To do
From the entries below, reproduce exactly the lines from the one with "Given: Open the Search view in activity bar" through the one with "Select highlighted Payments contents entry", both included, without images.

===== The records =====

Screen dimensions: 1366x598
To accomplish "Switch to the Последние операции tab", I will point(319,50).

=====
===== The records =====

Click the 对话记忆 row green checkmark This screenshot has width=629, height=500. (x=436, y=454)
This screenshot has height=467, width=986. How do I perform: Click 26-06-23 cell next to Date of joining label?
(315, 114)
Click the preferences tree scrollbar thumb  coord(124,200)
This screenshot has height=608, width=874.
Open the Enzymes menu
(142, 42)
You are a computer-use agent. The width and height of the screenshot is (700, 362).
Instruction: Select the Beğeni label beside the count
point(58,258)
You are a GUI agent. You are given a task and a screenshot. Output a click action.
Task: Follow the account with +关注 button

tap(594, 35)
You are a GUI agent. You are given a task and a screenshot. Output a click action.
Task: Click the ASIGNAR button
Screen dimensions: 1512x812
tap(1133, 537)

=====
===== The records =====

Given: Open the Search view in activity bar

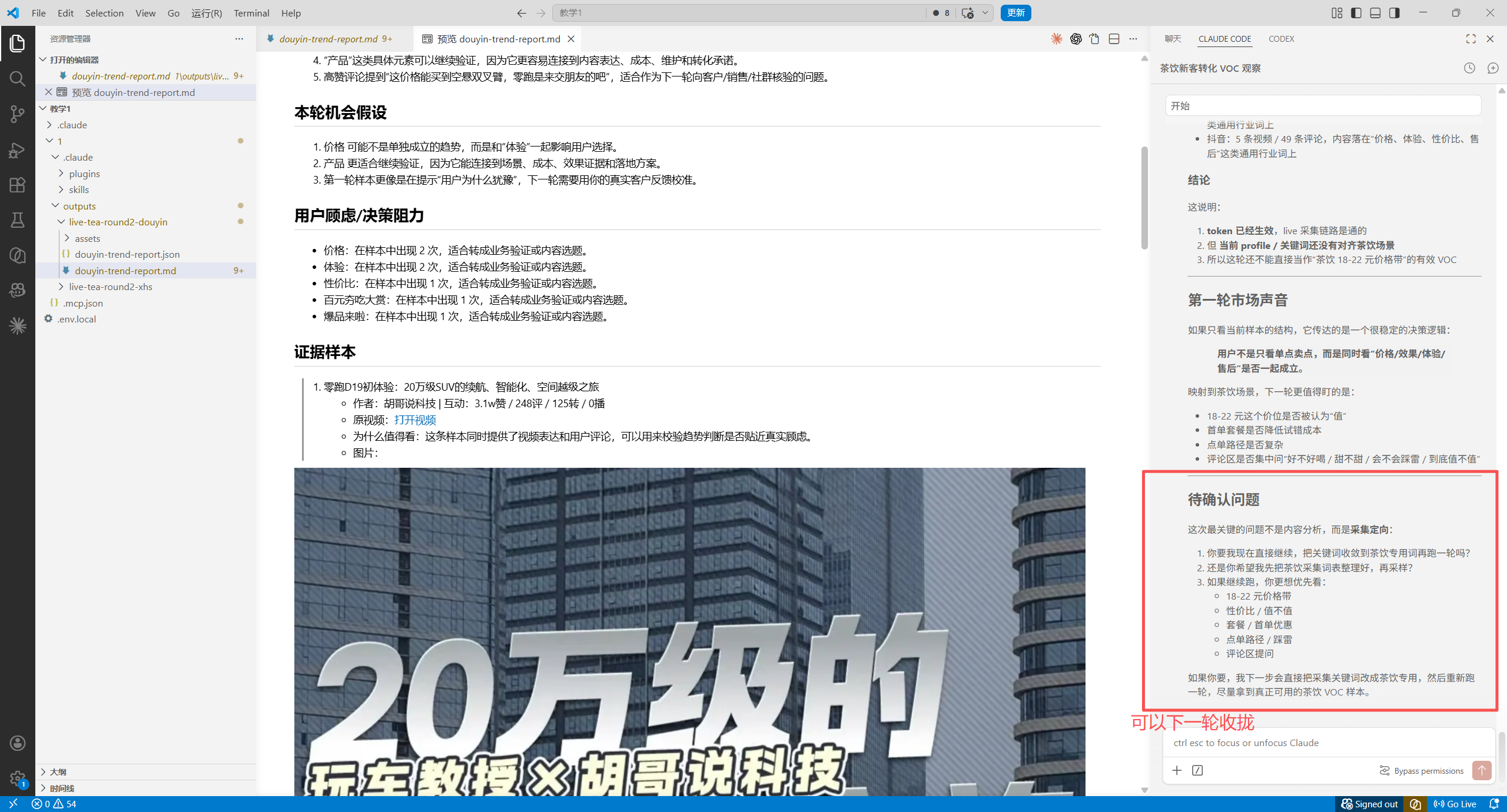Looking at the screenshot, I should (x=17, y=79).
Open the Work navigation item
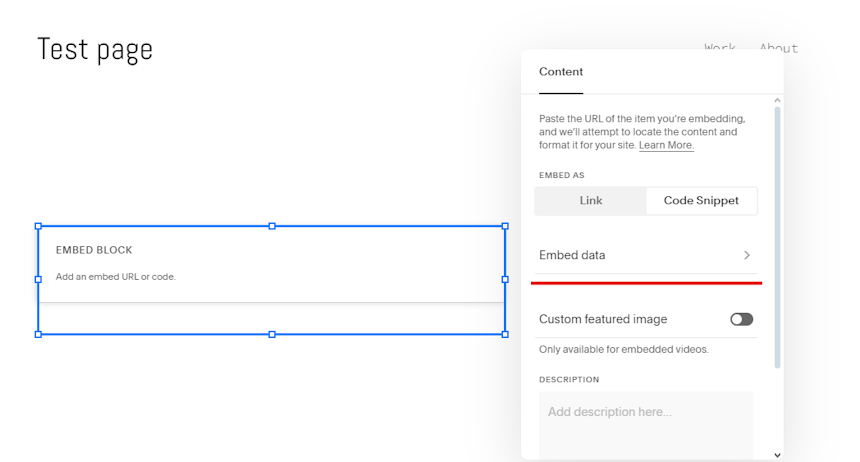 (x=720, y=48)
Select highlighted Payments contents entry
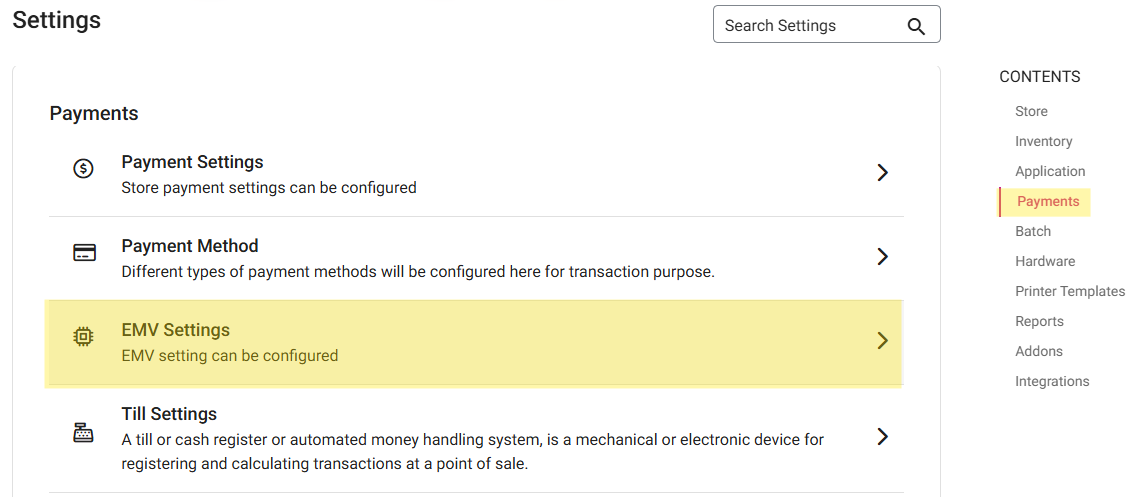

=====

Answer space
Given: Open the Search view in activity bar

Looking at the screenshot, I should (x=17, y=79).
Open the Work navigation item
 (x=720, y=48)
Select highlighted Payments contents entry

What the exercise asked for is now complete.